TALLAHASSEE - Gov.-elect Charlie Crist and a key state senator signaled Tuesday that they'll push during a special January legislative session to stave off a 56 percent rate hike anticipated March 1 for homeowners who buy windstorm coverage from Citizens Property Insurance.
The twin push from Florida's new Republican leadership came just two days before Citizens' board is expected to vote to ask state regulators to approve the rate hike, which is prompted by changes in state law passed in May. If approved, the average 56 percent hike would come on top of an already-approved 25 percent average hike that takes effect Jan. 1.
"That kind of a rate increase is what scares the daylights out of people," Crist told reporters Tuesday. "I'm encouraged that the Legislature is focused on it, too."
Also Tuesday, State Sen. Jeff Atwater of North Palm Beach, a prominent candidate for Senate president in 2008, said he will seek to repeal the law changes that are prompting the proposed rate hike.

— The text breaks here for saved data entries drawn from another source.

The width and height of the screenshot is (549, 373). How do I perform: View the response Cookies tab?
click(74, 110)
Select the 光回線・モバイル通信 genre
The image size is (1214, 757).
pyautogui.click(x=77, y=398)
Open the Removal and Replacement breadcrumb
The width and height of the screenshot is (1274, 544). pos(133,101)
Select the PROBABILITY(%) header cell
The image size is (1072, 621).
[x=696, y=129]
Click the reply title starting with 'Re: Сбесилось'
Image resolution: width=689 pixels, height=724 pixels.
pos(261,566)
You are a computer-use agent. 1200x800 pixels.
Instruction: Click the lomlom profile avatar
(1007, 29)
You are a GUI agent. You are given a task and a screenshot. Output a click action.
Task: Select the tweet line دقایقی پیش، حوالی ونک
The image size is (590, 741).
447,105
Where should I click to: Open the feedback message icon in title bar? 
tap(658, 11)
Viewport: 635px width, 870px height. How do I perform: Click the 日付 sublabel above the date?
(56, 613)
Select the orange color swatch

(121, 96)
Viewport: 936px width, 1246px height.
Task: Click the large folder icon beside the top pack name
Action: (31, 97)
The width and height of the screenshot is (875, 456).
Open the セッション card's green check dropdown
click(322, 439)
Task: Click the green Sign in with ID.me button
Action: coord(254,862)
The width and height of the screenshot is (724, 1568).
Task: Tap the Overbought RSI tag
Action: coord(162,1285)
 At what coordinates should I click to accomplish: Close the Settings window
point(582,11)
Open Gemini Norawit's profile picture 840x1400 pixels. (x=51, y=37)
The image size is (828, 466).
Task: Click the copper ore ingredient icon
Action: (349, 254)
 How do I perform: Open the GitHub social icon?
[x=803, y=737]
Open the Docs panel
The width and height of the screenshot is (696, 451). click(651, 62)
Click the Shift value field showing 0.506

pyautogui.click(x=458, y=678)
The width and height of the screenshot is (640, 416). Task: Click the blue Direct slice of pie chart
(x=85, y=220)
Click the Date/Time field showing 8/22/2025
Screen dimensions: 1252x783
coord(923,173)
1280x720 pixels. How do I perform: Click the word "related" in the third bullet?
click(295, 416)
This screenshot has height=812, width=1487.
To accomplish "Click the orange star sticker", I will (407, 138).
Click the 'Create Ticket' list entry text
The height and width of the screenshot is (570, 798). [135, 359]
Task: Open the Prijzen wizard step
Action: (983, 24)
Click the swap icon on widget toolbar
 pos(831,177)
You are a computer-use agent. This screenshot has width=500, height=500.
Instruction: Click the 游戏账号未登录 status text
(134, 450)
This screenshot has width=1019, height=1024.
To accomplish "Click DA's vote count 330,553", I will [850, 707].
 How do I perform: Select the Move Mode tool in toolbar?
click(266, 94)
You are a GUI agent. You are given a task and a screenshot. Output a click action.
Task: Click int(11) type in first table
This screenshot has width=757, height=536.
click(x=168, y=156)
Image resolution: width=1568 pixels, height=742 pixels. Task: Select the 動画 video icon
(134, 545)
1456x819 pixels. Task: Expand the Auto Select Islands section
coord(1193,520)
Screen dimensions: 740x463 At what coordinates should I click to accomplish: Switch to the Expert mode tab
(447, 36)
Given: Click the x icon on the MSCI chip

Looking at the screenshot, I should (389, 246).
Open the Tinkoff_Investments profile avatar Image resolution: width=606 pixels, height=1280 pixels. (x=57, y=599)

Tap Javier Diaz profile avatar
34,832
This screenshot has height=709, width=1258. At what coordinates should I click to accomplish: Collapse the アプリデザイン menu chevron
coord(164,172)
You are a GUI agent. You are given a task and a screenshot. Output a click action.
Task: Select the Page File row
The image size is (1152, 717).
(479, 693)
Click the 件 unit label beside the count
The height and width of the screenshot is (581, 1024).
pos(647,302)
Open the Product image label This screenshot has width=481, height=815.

Crist's and Atwater's comments mark a dramatic sea change from the policy position of Gov. Jeb Bush, who leaves office Jan. 2, and recently departed legislative leaders. Bush and previous legislative leaders who recently left office had continued to support the May legislation that requires Citizens to move to a more market-based method for setting rates.
Senate President Ken Pruitt, R-Port St. Lucie, stopped short of endorsing Atwater's plan, but said, "This is exactly the kind of proactive approach that will help us to come up with the very best solutions in the upcoming special session. Every idea is on the table."
House Speaker Marco Rubio, R-Miami, so far hasn't committed to a specific policy position.
Citizens is a creation of the state Legislature, a last-resort, state-backed insurer for homeowners. Its rolls have ballooned in the past two years as Florida's insurance crisis has widened.
It now covers one in three Florida homes and has a risk exposure of $400-billion, more than four times the annual budget for Florida state government. When it runs a deficit, all property insurance policyholders are assessed to cover it, as has happened in the wake of the 2004 and 2005 hurricane seasons, when Citizens covered far fewer homes.
Senate Bill 1980
When they voted in May, lawmakers had hoped the higher rate would increase Citizens reserves. But Atwater said he and other supporters had no way of knowing how dramatic the impact would be on individual premium rates.
The law, known as Senate Bill 1980, required Citizens to set homeowner rates as if was buying enough reinsurance on the private market to cover a one-in-70-year storm. Reinsurance is basically insurance for insurance companies. Reinsurance costs have skyrocketed in the wake of Hurricane Katrina and Florida's own hurricanes in 2004 and 2005.
"I was willing to allow the market system to work," Atwater said. "But the market just can't work if you see another market die. This could kill the residential and commercial real estate market in Florida."
Atwater on Tuesday wrote Citizens chairman Bruce Douglas asking him to postpone, until after the legislative special session, a board vote to seek regulatory approval for the 56 percent increase.
Lawmakers are expected to convene Jan. 16, though state leaders have yet to issue a formal call. Atwater and two New Port Richey Republican lawmakers, Sen. Mike Fasano and Rep. John Legg, plan to offer legislation repealing parts of SB1980 to stave off the March 1 increase.
Douglas two weeks ago recommended that legislators revisit the provision, but he's not expected to table a vote on the increase Thursday. That's in part because the company needs the 2 1/2 months' lead time to prepare for the March rate hike should lawmakers not change the law.
"I'm sure the board will consider the letter. As of right now, we intend to file under the mandates of the statute," said Citizens spokesman Rocky Scott.
Citizens also offers covers 16,000 commercial property owners who face stiff rate increases. However, a proposed 600 percent rate increase for commercial policies also to be voted on Thursday is not a result of changes to the law in May and hasn't been addressed directly by policymakers.